# SET TASK 1
In the passage about a family celebration, what does the older sister clap like?
# SET TASK 2
From the passage about a family celebration, extract the part that opens with the words containing "So here we are" and closes with "is a victory!", copying it unchanged.
# SET TASK 3
Decide whether each statement agrees with the passage about a family celebration, answering yes or no and quoting the words that decide it: (a) A sister and a brother are absent on this night. (b) The baby of the family is a mother of three. (c) The sisters settle on a victory chant.

So here we are on this night missing a sister and a brother to complete our ragtag brood of 5. Here we are laughing, three horrible girls, until we cry. And we cannot stop. We are wild with happiness because on this one night, we are rejoicing a sudden stop of the catastrophe that has always tailed us like a last name. The baby of the family, now a well-adjusted mother of two babies herself, is laughing and puzzled, “Huh. Seriously? We are all okay. We’re all fine now.”
“This feels like winning,” I am beaming,wondering if we could throw together a decent victory chant. My older sister claps like a baby who’s been handed a chocolate-coated pacifier. We settle for more frantic laughter like celebration.
And it is a celebration!
It is a victory!

# DATASET EXTRACT
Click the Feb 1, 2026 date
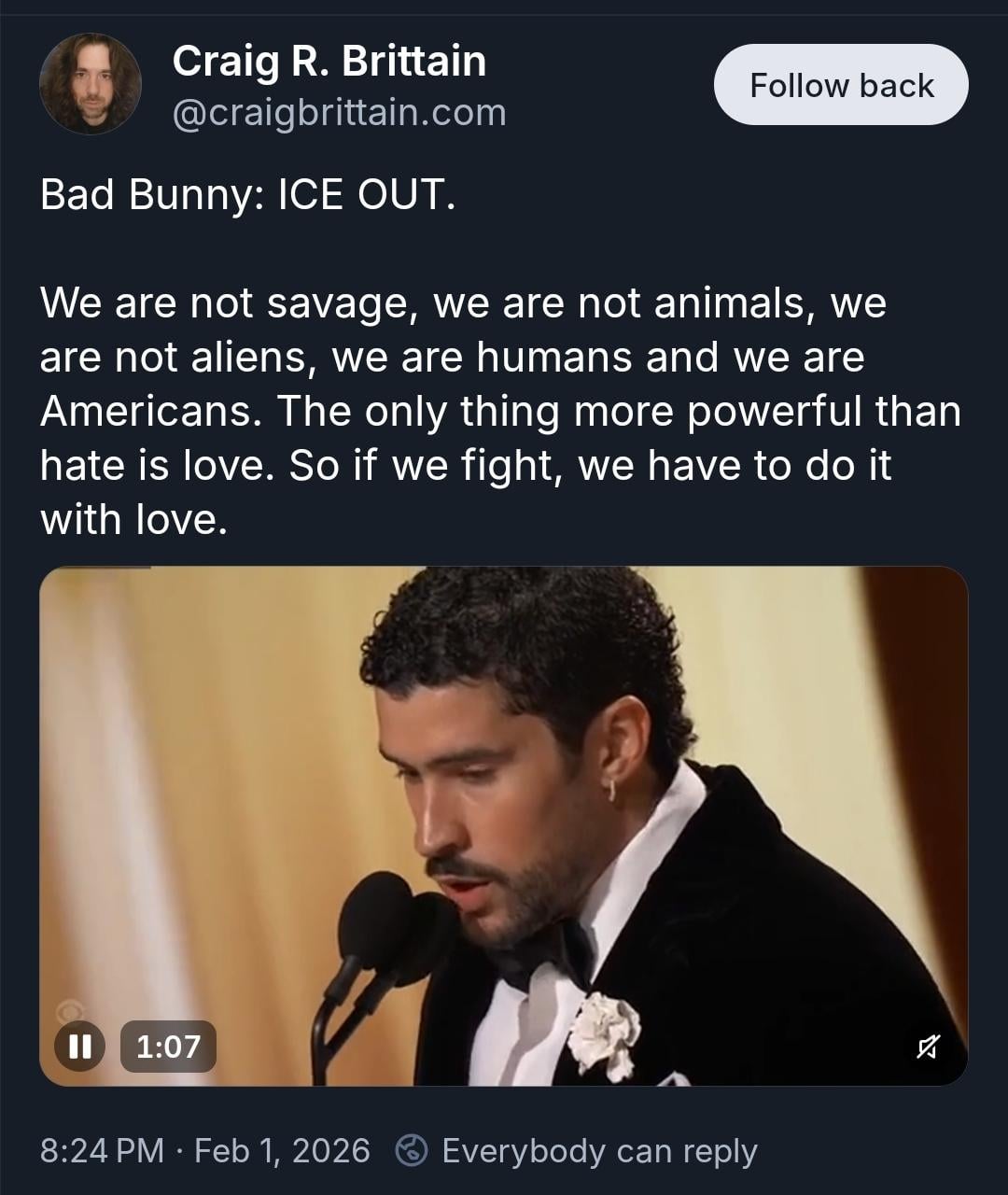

# TASK RESULT 1
She claps like a baby who's been handed a chocolate-coated pacifier.

# TASK RESULT 2
So here we are on this night missing a sister and a brother to complete our ragtag brood of 5. Here we are laughing, three horrible girls, until we cry. And we cannot stop. We are wild with happiness because on this one night, we are rejoicing a sudden stop of the catastrophe that has always tailed us like a last name. The baby of the family, now a well-adjusted mother of two babies herself, is laughing and puzzled, “Huh. Seriously? We are all okay. We’re all fine now.”
“This feels like winning,” I am beaming,wondering if we could throw together a decent victory chant. My older sister claps like a baby who’s been handed a chocolate-coated pacifier. We settle for more frantic laughter like celebration.
And it is a celebration!
It is a victory!

# TASK RESULT 3
(a) Yes: "missing a sister and a brother to complete our ragtag brood of 5."
(b) No: "a well-adjusted mother of two babies herself"
(c) No: "We settle for more frantic laughter like celebration."